**Exercise brief**
Nothing but the lines below between the line holding "Chestionar angajabilitate ALUMNI" and the line holding "mail@agentur-erlebnisraum.de (839, 1292)", inclusive, should appear in the answer, each set down exactly.

===

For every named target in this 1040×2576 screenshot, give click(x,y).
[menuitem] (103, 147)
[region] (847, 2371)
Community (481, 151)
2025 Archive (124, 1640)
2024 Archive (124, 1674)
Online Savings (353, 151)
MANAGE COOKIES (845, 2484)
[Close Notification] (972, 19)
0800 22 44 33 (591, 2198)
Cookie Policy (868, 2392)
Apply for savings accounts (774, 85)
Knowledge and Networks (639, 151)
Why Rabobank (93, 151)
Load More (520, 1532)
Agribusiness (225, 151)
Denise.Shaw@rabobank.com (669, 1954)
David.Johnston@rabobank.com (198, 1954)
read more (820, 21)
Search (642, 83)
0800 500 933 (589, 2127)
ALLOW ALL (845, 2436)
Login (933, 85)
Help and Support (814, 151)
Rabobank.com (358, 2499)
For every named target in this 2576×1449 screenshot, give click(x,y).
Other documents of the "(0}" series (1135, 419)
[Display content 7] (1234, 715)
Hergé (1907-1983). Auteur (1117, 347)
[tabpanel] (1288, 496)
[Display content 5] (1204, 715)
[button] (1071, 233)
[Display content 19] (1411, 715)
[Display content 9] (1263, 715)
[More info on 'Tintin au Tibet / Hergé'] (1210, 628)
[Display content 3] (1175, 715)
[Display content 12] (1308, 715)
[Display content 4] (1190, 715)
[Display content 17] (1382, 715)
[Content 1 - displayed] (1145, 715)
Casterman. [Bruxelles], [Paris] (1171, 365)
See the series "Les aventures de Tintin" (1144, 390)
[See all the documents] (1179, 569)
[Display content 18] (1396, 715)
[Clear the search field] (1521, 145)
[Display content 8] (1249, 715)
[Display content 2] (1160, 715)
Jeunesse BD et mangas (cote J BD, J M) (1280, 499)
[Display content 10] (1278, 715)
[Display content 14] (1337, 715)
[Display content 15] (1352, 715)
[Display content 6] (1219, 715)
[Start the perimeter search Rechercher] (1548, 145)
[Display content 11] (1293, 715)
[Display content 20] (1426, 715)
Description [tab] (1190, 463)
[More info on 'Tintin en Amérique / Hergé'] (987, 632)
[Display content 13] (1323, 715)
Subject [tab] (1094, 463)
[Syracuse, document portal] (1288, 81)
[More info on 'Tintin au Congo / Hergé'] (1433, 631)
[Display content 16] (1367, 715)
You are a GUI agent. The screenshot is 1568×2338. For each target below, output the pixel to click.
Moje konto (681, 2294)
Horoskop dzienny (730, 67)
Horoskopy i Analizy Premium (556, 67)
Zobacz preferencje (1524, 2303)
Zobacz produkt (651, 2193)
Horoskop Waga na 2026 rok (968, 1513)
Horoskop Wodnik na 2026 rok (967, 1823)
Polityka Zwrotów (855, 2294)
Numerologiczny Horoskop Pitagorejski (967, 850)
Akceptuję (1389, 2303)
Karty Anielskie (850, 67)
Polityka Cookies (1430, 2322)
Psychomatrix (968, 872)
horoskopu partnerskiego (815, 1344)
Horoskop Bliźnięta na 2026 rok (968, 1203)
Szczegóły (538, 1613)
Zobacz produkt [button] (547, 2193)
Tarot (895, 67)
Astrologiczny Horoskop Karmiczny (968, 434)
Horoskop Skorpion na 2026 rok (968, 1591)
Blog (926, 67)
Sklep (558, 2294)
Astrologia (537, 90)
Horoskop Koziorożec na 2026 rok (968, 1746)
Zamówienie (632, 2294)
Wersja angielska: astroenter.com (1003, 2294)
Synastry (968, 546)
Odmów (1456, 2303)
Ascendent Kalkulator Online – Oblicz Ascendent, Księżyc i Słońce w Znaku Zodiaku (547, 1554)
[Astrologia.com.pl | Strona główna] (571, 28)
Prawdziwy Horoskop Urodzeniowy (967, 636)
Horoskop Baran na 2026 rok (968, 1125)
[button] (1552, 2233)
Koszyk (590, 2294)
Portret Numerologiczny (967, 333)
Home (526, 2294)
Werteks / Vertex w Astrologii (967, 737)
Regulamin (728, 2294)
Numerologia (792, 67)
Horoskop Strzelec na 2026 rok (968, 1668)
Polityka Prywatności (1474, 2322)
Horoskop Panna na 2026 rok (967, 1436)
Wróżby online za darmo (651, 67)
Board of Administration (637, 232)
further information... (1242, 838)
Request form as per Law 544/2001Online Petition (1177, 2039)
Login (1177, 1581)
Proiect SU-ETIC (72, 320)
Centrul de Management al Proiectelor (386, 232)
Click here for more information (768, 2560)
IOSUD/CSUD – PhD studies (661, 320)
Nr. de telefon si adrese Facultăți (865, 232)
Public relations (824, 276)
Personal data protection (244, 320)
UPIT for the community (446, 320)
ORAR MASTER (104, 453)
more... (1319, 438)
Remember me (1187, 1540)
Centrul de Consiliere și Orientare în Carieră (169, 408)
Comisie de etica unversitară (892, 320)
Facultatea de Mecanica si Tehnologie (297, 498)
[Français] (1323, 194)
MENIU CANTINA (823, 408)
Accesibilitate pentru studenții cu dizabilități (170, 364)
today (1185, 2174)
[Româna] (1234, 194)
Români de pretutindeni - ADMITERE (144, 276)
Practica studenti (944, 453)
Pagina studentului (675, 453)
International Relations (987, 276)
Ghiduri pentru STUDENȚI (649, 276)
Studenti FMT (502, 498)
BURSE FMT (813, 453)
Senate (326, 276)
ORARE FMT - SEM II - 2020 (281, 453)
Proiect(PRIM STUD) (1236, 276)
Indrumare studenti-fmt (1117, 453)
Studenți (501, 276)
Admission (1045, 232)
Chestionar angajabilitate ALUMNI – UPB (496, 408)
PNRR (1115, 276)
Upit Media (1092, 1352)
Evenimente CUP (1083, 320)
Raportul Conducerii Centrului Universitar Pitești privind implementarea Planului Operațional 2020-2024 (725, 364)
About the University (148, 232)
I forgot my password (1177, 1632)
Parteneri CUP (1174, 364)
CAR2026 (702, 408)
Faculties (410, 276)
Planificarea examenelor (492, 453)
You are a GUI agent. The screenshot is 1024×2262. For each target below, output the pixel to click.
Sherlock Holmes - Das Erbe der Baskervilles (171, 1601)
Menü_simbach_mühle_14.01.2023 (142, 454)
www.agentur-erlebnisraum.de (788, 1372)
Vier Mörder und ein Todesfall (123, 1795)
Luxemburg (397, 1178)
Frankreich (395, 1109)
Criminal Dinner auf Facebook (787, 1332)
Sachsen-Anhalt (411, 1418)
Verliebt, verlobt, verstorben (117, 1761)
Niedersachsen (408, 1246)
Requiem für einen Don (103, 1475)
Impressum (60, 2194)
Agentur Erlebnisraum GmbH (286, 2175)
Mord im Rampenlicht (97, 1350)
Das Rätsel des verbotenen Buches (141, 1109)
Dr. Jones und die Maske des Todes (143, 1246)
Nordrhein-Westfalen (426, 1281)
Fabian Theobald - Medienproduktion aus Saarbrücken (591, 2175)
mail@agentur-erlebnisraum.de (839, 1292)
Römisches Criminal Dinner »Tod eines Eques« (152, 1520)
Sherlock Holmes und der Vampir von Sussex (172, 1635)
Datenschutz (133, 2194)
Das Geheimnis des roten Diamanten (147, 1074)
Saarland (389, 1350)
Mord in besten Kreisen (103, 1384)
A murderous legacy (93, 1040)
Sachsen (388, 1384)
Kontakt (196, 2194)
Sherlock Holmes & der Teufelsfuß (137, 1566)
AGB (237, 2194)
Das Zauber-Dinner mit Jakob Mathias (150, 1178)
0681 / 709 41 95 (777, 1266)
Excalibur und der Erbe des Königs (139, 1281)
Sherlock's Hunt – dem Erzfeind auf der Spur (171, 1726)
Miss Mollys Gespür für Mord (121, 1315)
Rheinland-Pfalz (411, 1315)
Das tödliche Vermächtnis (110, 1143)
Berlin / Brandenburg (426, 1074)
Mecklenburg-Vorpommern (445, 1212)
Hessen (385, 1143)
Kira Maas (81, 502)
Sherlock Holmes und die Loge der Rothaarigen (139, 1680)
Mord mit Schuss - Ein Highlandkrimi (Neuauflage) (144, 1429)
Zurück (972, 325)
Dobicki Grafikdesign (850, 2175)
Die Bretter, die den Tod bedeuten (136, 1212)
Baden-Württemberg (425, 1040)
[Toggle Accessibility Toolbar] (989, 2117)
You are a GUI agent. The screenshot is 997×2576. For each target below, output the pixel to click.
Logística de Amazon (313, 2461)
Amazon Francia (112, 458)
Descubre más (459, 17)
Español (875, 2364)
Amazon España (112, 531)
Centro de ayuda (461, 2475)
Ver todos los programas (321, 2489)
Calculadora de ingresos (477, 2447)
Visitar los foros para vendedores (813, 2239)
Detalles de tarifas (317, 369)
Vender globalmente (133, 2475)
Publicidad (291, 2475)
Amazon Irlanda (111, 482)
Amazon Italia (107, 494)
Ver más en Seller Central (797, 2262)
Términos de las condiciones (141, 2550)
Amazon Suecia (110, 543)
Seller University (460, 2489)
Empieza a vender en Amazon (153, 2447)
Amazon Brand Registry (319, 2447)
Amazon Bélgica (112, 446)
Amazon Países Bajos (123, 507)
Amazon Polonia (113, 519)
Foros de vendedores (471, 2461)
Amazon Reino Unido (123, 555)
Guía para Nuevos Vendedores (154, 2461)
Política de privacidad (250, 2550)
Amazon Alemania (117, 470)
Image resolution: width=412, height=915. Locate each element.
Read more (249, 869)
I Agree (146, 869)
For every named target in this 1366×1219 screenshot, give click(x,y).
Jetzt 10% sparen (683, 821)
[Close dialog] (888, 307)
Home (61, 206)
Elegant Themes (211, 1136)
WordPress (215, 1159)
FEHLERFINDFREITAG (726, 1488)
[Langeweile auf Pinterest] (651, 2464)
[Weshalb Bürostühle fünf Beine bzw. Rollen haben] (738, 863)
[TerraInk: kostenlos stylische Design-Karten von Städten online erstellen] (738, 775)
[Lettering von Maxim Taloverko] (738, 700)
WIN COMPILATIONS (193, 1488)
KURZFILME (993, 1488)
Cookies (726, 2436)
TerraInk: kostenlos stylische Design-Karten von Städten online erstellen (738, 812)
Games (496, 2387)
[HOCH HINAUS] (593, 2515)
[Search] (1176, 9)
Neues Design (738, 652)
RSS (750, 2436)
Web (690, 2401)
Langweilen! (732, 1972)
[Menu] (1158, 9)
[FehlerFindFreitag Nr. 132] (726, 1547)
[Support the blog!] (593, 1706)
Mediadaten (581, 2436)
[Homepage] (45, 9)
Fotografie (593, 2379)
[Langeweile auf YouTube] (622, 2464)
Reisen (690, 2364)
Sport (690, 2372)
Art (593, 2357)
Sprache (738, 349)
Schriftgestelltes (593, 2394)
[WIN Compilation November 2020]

===

**Task response**
Chestionar angajabilitate ALUMNI – UPB (496, 408)
PNRR (1115, 276)
Upit Media (1092, 1352)
Evenimente CUP (1083, 320)
Raportul Conducerii Centrului Universitar Pitești privind implementarea Planului Operațional 2020-2024 (725, 364)
About the University (148, 232)
I forgot my password (1177, 1632)
Parteneri CUP (1174, 364)
CAR2026 (702, 408)
Faculties (410, 276)
Planificarea examenelor (492, 453)
You are a GUI agent. The screenshot is 1024×2262. For each target below, output the pixel to click.
Sherlock Holmes - Das Erbe der Baskervilles (171, 1601)
Menü_simbach_mühle_14.01.2023 (142, 454)
www.agentur-erlebnisraum.de (788, 1372)
Vier Mörder und ein Todesfall (123, 1795)
Luxemburg (397, 1178)
Frankreich (395, 1109)
Criminal Dinner auf Facebook (787, 1332)
Sachsen-Anhalt (411, 1418)
Verliebt, verlobt, verstorben (117, 1761)
Niedersachsen (408, 1246)
Requiem für einen Don (103, 1475)
Impressum (60, 2194)
Agentur Erlebnisraum GmbH (286, 2175)
Mord im Rampenlicht (97, 1350)
Das Rätsel des verbotenen Buches (141, 1109)
Dr. Jones und die Maske des Todes (143, 1246)
Nordrhein-Westfalen (426, 1281)
Fabian Theobald - Medienproduktion aus Saarbrücken (591, 2175)
mail@agentur-erlebnisraum.de (839, 1292)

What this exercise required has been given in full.